I don't think Google delivers over TLS (it doesn't to my server anyway), so in general your mail is subject to wiretapping anyway. And even if it did there's no way protocol I know (maybe DKIM has a section for destination verification?) for them to know that they're really delivering it to the right host.
Basically unencrypted email is a lost cause already. If you care about this stuff you need to dump webmail right now and go with a client encryption solution (and convince all your friends to use it).
That's good to know. Maybe I have my postfix misconfigured, I'll check. Still, the MitM hole is present. Without destination host verification, the FBI could simply sit outbound on the network insert themselves into the transaction.
Something else is weird; I see both trusted and untrusted outgoing SMTP TLS connections in the logfiles, including untrusted connections to machines that I know have valid startssl certs. Maybe I have my postfix misconfigured as well!
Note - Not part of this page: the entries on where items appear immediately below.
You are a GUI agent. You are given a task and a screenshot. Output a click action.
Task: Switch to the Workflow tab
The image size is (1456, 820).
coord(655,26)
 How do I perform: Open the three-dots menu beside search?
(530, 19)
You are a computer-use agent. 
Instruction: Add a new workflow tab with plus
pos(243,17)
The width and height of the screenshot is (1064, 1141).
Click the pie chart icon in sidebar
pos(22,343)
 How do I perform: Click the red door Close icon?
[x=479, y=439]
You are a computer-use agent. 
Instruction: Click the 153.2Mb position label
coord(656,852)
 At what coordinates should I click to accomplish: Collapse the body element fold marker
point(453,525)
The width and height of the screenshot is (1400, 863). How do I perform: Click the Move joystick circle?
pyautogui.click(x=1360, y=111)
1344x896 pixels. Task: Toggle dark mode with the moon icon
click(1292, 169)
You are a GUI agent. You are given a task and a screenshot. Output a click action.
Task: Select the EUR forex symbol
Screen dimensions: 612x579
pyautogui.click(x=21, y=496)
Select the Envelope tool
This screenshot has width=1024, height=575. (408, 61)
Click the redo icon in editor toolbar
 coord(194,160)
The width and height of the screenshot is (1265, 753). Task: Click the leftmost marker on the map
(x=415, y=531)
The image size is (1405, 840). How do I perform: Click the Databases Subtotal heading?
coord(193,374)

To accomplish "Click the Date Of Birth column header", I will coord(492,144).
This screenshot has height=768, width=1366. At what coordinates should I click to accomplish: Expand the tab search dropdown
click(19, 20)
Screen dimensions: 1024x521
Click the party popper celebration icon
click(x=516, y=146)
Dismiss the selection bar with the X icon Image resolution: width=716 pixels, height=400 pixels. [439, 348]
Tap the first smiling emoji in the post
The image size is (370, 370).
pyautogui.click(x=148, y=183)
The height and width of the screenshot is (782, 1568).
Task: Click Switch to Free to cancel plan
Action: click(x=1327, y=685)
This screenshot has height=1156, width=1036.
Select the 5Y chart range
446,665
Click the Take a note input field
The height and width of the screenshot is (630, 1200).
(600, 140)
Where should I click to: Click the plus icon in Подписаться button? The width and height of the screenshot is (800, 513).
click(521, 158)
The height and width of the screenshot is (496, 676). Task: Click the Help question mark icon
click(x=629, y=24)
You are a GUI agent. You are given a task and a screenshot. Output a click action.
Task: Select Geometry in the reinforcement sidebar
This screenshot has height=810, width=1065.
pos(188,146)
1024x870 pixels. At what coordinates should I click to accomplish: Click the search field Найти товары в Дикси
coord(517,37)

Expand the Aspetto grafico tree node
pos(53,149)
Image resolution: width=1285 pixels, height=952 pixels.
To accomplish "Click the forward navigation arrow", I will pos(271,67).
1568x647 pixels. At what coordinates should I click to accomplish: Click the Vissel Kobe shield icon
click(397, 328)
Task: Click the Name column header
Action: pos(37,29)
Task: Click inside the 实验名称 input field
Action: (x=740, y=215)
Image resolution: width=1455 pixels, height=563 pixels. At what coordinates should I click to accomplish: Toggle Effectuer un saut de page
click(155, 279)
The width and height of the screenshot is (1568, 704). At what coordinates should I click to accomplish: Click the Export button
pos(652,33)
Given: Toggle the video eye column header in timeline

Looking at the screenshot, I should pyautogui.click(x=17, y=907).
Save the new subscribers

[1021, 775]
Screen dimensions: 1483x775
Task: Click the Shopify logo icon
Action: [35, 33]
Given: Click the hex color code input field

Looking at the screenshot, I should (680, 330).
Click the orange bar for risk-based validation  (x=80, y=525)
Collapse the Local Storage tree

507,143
That's between your browser and their server. I'm referring to the content of the SMTP connection over which the mail travels, which remains almost always unencrypted in the modern world. Which essentially means that the FBI doesn't need Google's assistance to wiretap your email per se, they just use and machine they probably have sitting on the backbone pipe anyway.
And again, that's between the client and the server. The path between Gmail's mail server and the sender/recipient of the mail's server is not always encrypted.
Basically unencrypted email is a lost cause already. If you care about this stuff you need to dump webmail right now and go with a client encryption solution (and convince all your friends to use it).